Our forecast this month is not far from the consensus, so instead of dwelling on the strong and weak points in the recent labor market data—short version: claims inconclusive, ISM employment indexes a bit stronger, consumer job perceptions weaker, online hiring indexes firmer—we will devote today’s comment to a longer-term labor market issue. This is whether we are seeing the first signs in the labor market data of an increase in the “structural” rate of unemployment. There are many different angles on this issue, and we only focus on one today, namely what to make of the recent shift in the relationship between unemployment and job vacancies. (Economists refer to this relationship as the “Beveridge curve”, named after William Beveridge, a British economist and civil servant in the first half of the Twentieth Century.)
The chart below shows the “breakdown” of the Beveridge curve, plotting the unemployment rate on the horizontal axis and the job vacancy rate on the vertical axis. After tracing out a near-perfect downward-sloping curve for most of the past decade, the observations over the past few months have been notably above and to the right of the previous relationship.
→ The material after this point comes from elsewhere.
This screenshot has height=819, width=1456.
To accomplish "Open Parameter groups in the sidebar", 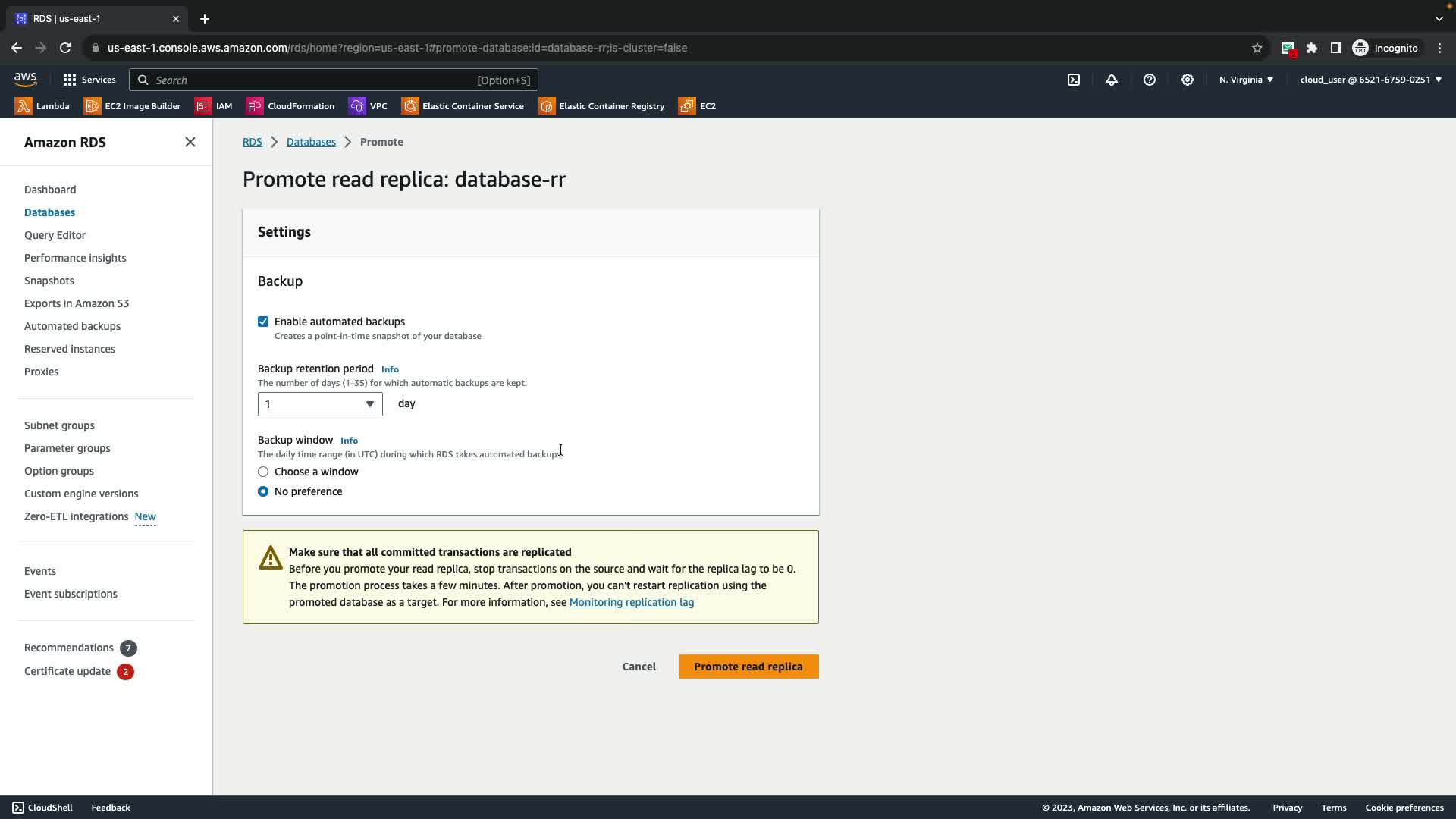I will coord(67,448).
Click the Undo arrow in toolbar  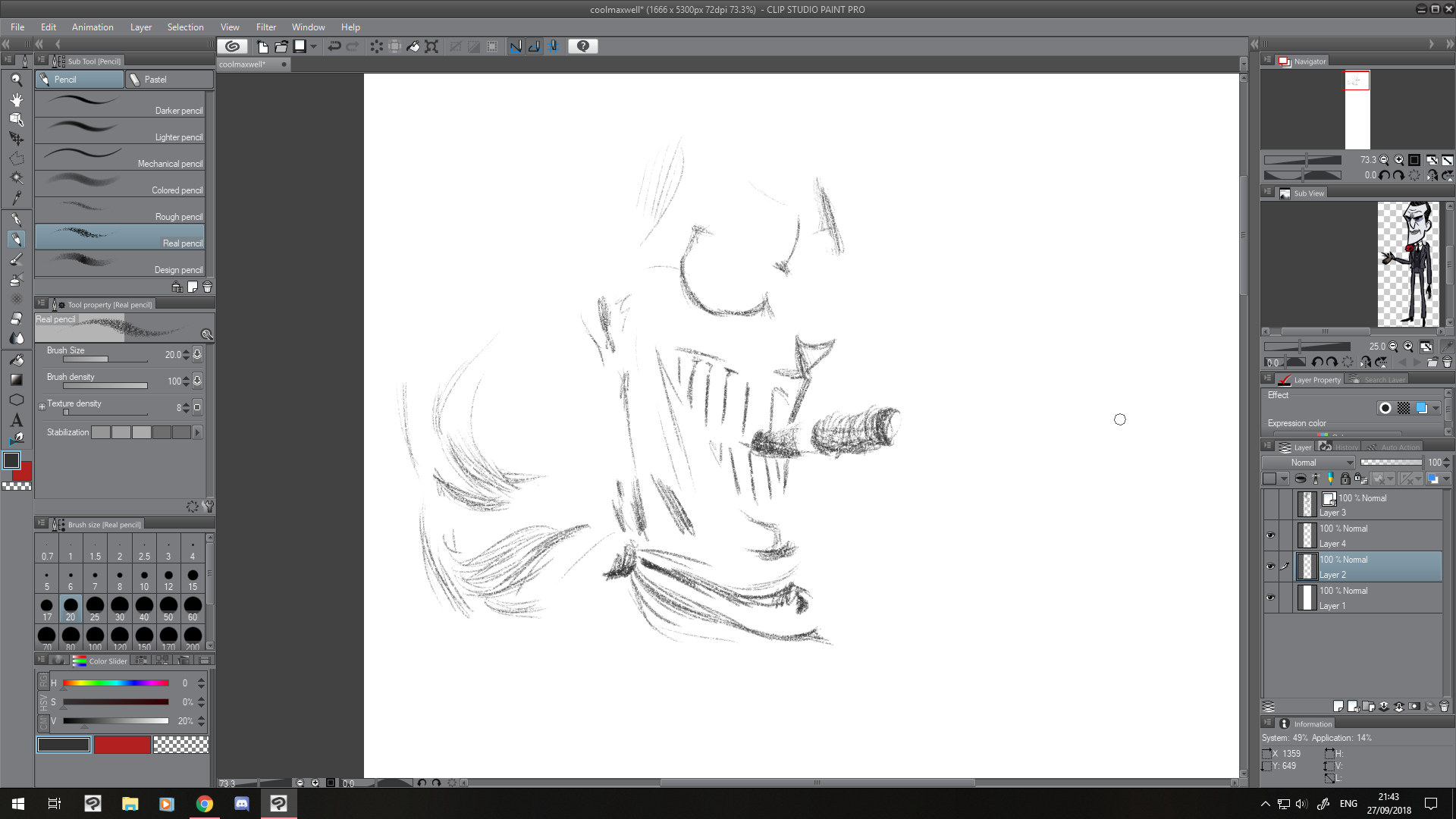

Such a move is often viewed as a sign that the “matching process”—the efficiency of the labor market in bringing together jobs and job-seekers—is deteriorating (for more on this issue, see the blog post by David Altig, head of research at the Atlanta Fed: http://macroblog.typepad.com/macroblog/2010/07/a-curious-unemployment-picture-gets-more-curious.html).
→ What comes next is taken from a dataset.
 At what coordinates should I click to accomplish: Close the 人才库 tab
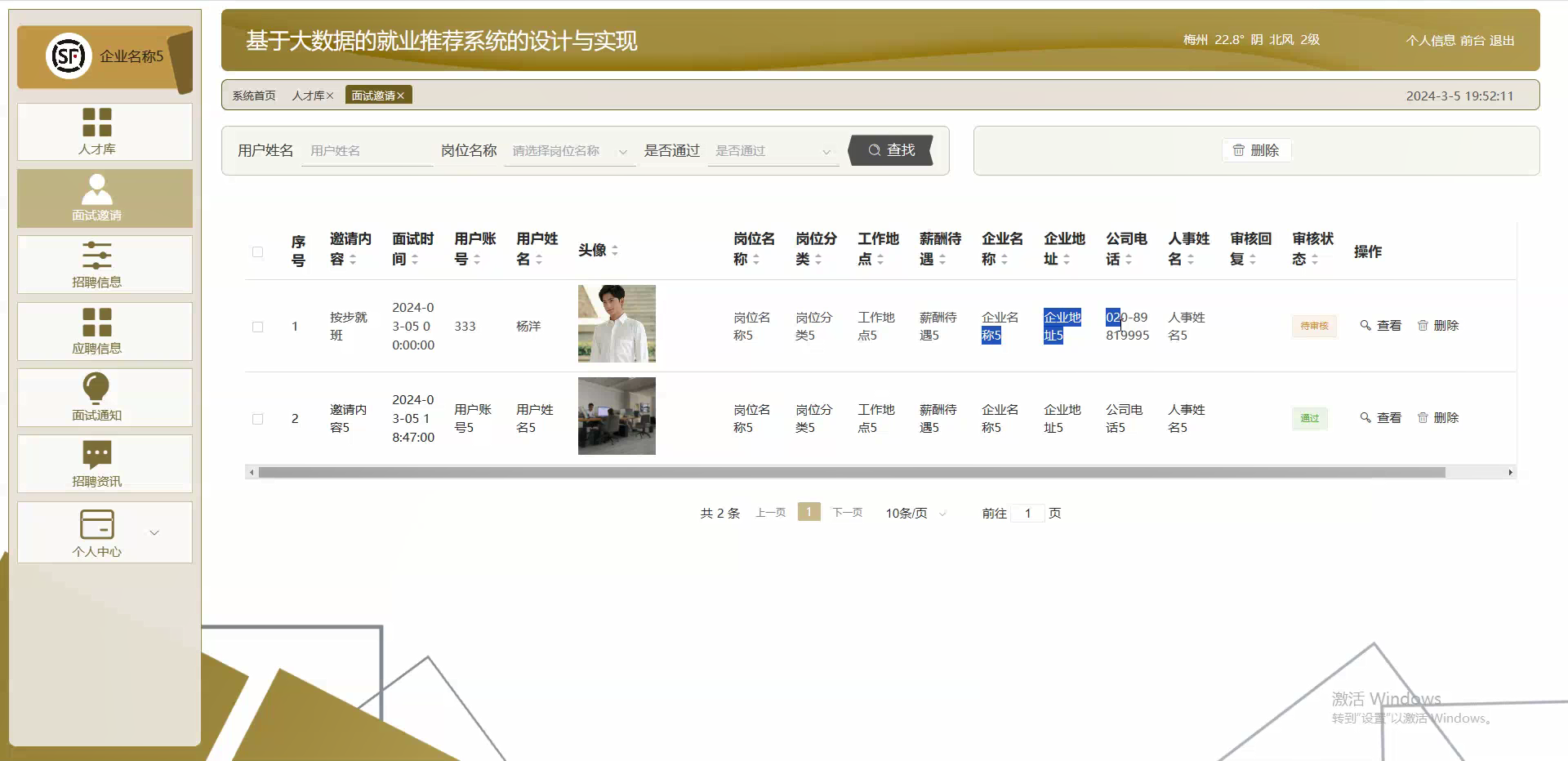330,96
However, the evidence for a breakdown in matching efficiency is far from clear-cut. For starters, reliable job vacancy data (from the Labor Department’s Job Openings and Labor Turnover Survey, or JOLTS) are only available back to 2000, so the plot of the Beveridge curve above is only based on one-and-a-half business cycles. This means that the “breakdown” of the Beveridge curve relative to prior patterns is effectively based on a very small number of observations
Moreover, we would note that while the unemployment rate remains very high, gross hiring has actually picked up significantly. As shown in the chart below, the increase in hiring has been roughly what one would have expected relative to the increase in vacancies, again based on the experience of the past decade as reflected in the JOLTS data. Admittedly, one might argue that hiring should have picked up even more than it has, since there are now a lot more job-seekers per vacant job than in the past. But historically, the number of gross hires has been more closely related to the number of vacancies than to the number of unemployed. In our view, this makes sense, because gross hiring can come not just from currently unemployed workers, but also from the currently employed as well as the economically inactive. The fact that the link between vacancies and hiring still seems broadly intact therefore casts doubt on the notion that the efficiency of the US labor market in filling job vacancies has deteriorated significantly—or at minimum, renders such a verdict premature.
So why is the labor market still stuck in the doldrums? The answer is that the vacancy rate has not picked up by enough to push gross hiring sufficiently far above gross separations—i.e., layoffs plus quits—to create large numbers of net new jobs. But that is a statement about the demand for labor, not about the efficiency of the matching process and the structural rate of unemployment. To be sure, structural unemployment may well increase over time if large numbers of people remain without a job for long periods of time, and thus lose their skills and attachment to the labor force. But it is not clear that this process has started yet.